I find this rehearsal or programming time is becoming problematic in the work place. Our fellow colleagues, unfortunately, use program time to do core work on units without the clients. This core work includes: strategic planning, departmental changes, model creation, etc. Most of this work is done with the CTRS busy working with the clients. The CTRS has no direct input on client care, departmental policy, and the laying of a positive foundation for the future of client services.

This issue can be addressed at the local level by in-service trainings, providing information from our professional bodies, and by the CTRS doing the best professional work possible. But do we have readily accessible information that is appropriate? Where is this information, and is it applicable to the individual TR unit?

Yes, we have TR week, posters and flyers, but in my opinion, a well trained TR person will create or leave a legacy far more effective than this superficial information. At the national level, bridges must be built between comparable professional bodies, e.g. counseling, medicine, rehabilitation sciences, etc.

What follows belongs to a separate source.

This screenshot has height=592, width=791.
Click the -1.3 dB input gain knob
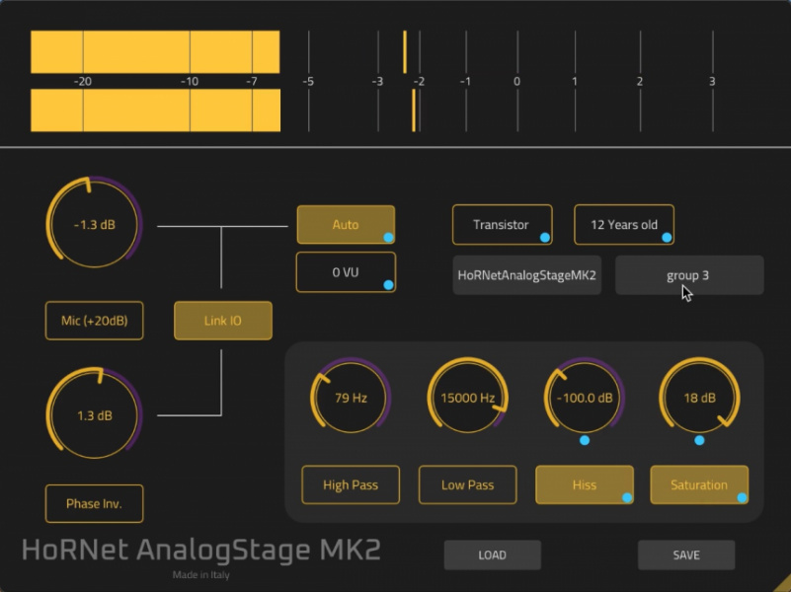[x=94, y=224]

This is and must continue to be, part of the mandate of our organizations. One area, however, that is lacking is building bridges and interdepartmental communication at the University level.

Students and professors ought to actively educate while they are in other classes and on campus. Skills can be developed at school on how to best advocate for TR in professional settings. This awareness program may have to be continued on a yearly basis until TR is sufficiently in the minds of brother and sister professions that education at the professional level can function merely as a reminder to an already established base.

This means that as students or professionals we must be able to talk their language as well as our own. For if they debate with us or require information we must answer back and provide an adequate answer. Then we can bring them to way of perceiving how we view our clients, our profession and leisure. This leads to my second point.

The second problem, as I see it, is preparation for professional entry. This problem may be harder to consider. To adequately represent the profession, the entering CTRS ought to have as many broad based skills as is necessary to carry out functions as required. The functions that are required in all TR settings are the programming of activities and interventions, based on the ITP or the goals and objectives of the team.

As CTRS's we are trained in writing goals and objectives for groups and activities, but what I feel is lacking is the ability to deliver on the intervention and application of the goals and objectives, while the intervention is taking place. Emphasis on technical skills is essential for third party reimbursement, but to have successful groups or outcomes we must have knowledge of group dynamics, life experiences and failures. This may be part of the internship, but to fail too often may reflect a lack of training in the facilitation of groups and with people skills in general.

To counteract this, students ought to have as much group work as possible. This would be direct facilitation of groups, not just team orientated activity planning. This ought to be coupled with a class on personal growth and development or visits with groups that are on this path, e.g. Alcoholics Anonymous, Narcotics Anonymous, Service organizations, Habitat for Humanity, self help groups or personal support groups for people with disabilities. A class on human growth and development is not adequate except for points of reference. An understanding of pain, internal suffering, and the ability to overcome, strike me as being much more appropriate to the task self actualization.

This is a holistic profession and as practitioners we ought to be walking our talk. This will place a larger burden on students, but it would be one that is reflected in better professional skills and better human beings helping other's. If we profess, as an end result, self actualization and growth as goals for our clients then we too must be on this path, if we are not, then we really do not understand where we are going or how to get there, let alone guide someone through the process.